Lumayo Ka Nga Sa Akin is split into three parts, each one a parody of a particular genre of local entertainment. The first episode takes on action films. It mainly focuses on Diego (Benjie Paras), who at the start of the story loses his wife and family to goons at his wedding. Through various machinations, Diego becomes the driver of celebrity Divina (Candy Pangilinan), and he ends up having to rescue her from some goons. The second episode concerns a family (led by parents played by Herbert Bautista and Maricel Soriano) that gets stuck inside a haunted house. And in the third bit, poor girl Marie (Cristine Reyes) suffers the cruelty of her rich señoritas while enjoying the affections of the two heirs to a hacienda.
Of the three, the one that works best is the last one. Here the movie isn’t simply pointing out the ridiculousness of the genre that it is making fun of. It adds its own layers of silliness, fully embracing the heightened aesthetics of the teleserye. It stands in stark contrast to the first episode, which is mostly made up of scenes that explain the joke. The first segment plays everything as if pointing out something silly is funny in itself. Parody tends to work best when it exhibits some affection for the source work. There is nothing in the first episode but empty posturing, a false sense of superiority over an entire class of entertainment.
The third bit seems to actually enjoy the most bizarre elements of the teleserye, and this leads to all sorts of inspired absurdity. There’s still a tinge of the general disdain that the source material seems to have for local entertainment as a whole, but it just seems to have more fun with it. This isn’t just about lecturing the audience about how stupid they are for liking this kind of thing. It instead assails them with elements of outright lunacy, like an underwater interlude explaining a three year time skip, and a dog character that’s just a guy in a dog costume.
The second part stands somewhere in between. A lot of it is also just the characters pointing out the horror movie elements that they’re supposed to be satirizing. But there is something gained from the cast’s committed performances. A lot of these jokes go on for too long, but Herbert Bautista, Maricel Soriano, and the younger members of this cast display a willingness to look silly that makes this segment feel a little more sympathetic. But then Ryan Eigenmann shows up as a turbaned, accented Indian man who is at one point told by the family that they wish he loses money of his five-six. And then a lot of that goodwill is lost.
The first segment’s performances are supposed to be bad on purpose, but it gets to the point where it just starts feeling lazy. In the third bit, Cristine Reyes, Antoinette Taus and Jackie Lou Blanco look like they’re having tons of fun playing the outsized characters of this teleserye world. But the standout in this segment is Joey Paras, who really leans into the increasingly bizarre tribulations of Marie’s mother. The third part also looks the best, with a purposefully chintzy sense of design that paradoxically looks amazing on screen.

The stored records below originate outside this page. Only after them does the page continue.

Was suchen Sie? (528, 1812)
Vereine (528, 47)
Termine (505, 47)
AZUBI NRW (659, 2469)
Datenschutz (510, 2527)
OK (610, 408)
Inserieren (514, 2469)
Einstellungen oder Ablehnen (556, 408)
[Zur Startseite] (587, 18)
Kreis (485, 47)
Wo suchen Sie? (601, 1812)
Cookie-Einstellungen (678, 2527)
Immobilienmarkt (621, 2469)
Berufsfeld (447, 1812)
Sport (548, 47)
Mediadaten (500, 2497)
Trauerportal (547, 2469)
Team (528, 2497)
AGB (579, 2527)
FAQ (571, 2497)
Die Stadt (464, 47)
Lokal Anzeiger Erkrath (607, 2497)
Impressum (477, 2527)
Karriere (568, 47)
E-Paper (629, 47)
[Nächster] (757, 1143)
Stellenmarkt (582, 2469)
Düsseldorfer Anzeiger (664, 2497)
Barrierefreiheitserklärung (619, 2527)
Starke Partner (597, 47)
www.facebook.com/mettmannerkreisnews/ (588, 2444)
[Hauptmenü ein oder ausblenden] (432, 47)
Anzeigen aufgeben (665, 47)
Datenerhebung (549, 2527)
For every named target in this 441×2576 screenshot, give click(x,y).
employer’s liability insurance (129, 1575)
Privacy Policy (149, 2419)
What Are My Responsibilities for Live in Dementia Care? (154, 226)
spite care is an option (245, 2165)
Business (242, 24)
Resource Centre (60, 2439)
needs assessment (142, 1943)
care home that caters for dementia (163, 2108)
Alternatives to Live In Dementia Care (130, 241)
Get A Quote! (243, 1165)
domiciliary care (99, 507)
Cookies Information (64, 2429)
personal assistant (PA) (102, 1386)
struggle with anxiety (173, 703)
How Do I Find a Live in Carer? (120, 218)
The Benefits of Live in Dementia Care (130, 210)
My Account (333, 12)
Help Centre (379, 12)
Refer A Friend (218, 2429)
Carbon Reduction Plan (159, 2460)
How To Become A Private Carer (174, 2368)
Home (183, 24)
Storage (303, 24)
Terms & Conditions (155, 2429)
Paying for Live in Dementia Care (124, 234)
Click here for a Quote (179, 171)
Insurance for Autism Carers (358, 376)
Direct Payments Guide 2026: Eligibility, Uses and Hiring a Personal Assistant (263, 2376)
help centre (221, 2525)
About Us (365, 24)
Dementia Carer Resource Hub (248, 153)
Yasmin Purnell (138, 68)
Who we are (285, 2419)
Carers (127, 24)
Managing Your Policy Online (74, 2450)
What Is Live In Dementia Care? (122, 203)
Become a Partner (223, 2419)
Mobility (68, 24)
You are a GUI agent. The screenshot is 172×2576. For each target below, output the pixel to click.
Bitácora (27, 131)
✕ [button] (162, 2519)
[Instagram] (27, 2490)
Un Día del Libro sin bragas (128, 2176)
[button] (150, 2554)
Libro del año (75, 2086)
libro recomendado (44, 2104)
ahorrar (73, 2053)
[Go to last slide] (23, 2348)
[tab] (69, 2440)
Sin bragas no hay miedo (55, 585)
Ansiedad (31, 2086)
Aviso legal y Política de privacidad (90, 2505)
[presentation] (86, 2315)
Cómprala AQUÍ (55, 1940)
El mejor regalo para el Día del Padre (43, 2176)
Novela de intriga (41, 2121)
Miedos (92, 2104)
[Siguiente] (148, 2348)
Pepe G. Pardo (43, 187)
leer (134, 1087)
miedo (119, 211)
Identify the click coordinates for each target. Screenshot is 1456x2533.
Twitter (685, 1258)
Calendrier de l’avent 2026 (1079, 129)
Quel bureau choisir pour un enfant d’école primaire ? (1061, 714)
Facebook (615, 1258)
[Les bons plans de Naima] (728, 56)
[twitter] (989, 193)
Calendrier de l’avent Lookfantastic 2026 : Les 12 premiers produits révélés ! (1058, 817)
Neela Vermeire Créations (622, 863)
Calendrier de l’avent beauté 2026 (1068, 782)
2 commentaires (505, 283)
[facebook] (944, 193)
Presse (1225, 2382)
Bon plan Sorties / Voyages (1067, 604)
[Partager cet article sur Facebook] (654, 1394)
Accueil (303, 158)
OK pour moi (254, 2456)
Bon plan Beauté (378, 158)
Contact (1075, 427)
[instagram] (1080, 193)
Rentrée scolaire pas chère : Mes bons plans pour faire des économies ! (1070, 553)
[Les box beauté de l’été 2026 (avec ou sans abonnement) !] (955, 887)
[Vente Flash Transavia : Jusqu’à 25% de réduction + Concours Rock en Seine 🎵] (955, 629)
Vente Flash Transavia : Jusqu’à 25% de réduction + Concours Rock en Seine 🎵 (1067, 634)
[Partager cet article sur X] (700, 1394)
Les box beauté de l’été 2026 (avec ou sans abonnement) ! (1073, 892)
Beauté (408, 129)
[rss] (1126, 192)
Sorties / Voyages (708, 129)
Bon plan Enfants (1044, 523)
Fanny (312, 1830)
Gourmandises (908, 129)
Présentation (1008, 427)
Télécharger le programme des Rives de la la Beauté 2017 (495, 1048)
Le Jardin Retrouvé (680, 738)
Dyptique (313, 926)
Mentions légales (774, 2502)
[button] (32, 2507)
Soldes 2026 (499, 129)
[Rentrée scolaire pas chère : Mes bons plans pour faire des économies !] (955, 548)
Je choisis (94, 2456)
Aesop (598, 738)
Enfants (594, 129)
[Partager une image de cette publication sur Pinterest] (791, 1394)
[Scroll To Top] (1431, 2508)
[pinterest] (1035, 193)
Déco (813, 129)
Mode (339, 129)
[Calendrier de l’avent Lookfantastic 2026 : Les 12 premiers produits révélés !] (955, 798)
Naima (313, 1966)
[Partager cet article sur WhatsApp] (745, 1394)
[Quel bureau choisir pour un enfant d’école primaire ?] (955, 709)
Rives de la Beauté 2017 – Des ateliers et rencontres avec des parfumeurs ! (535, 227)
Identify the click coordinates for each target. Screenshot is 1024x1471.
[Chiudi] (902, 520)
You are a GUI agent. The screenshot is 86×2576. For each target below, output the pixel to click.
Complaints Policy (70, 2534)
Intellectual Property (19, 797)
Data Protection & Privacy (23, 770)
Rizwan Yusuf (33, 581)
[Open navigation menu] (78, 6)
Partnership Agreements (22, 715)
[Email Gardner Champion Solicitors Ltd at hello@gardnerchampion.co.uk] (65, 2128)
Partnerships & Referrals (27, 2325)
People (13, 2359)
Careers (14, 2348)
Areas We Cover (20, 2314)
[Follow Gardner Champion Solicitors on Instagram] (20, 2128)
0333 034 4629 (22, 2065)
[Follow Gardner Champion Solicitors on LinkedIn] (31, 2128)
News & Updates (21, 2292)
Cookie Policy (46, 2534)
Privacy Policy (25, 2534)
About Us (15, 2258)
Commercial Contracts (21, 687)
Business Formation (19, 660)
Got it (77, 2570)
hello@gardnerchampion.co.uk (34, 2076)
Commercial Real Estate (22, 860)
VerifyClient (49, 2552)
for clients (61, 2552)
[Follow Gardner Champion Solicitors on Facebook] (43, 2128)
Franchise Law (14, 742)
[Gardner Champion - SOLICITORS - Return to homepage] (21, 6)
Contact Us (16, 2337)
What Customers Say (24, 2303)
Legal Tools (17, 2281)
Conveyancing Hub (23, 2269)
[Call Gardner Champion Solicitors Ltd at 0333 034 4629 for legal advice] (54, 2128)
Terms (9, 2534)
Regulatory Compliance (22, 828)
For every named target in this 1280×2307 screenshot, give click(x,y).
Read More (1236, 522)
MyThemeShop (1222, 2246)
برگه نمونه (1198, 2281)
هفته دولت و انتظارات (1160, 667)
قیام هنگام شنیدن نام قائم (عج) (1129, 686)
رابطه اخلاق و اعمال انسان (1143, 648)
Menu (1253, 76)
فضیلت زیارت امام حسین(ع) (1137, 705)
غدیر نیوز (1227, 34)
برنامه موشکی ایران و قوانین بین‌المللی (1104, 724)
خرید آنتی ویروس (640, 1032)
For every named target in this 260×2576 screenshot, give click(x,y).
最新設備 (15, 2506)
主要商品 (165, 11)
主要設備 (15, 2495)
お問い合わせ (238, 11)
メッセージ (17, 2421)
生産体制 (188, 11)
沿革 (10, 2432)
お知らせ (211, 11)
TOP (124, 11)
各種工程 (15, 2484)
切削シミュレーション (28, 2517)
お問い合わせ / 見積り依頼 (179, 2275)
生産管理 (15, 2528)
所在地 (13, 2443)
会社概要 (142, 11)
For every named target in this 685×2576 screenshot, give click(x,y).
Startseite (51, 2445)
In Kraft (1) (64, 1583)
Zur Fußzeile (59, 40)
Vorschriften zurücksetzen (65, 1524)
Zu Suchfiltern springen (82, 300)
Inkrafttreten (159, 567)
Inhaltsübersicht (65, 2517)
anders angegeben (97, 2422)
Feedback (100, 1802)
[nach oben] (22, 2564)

As a single package, Lumayo Ka Nga Sa Akin runs a bit long. It does end on its best segment, but getting there is a real slog. And even though the last bit really is kind of fun, it’s still uneven enough that it isn’t really worth sitting through the first two bits. The material as a whole just doesn’t come from a particularly fun place. It makes itself out to be so much smarter than the entertainment it supposedly satirizes and even smarter than the audiences who enjoy that kind of thing. But it isn’t really all that smart. A lot of it is just saying things people already know.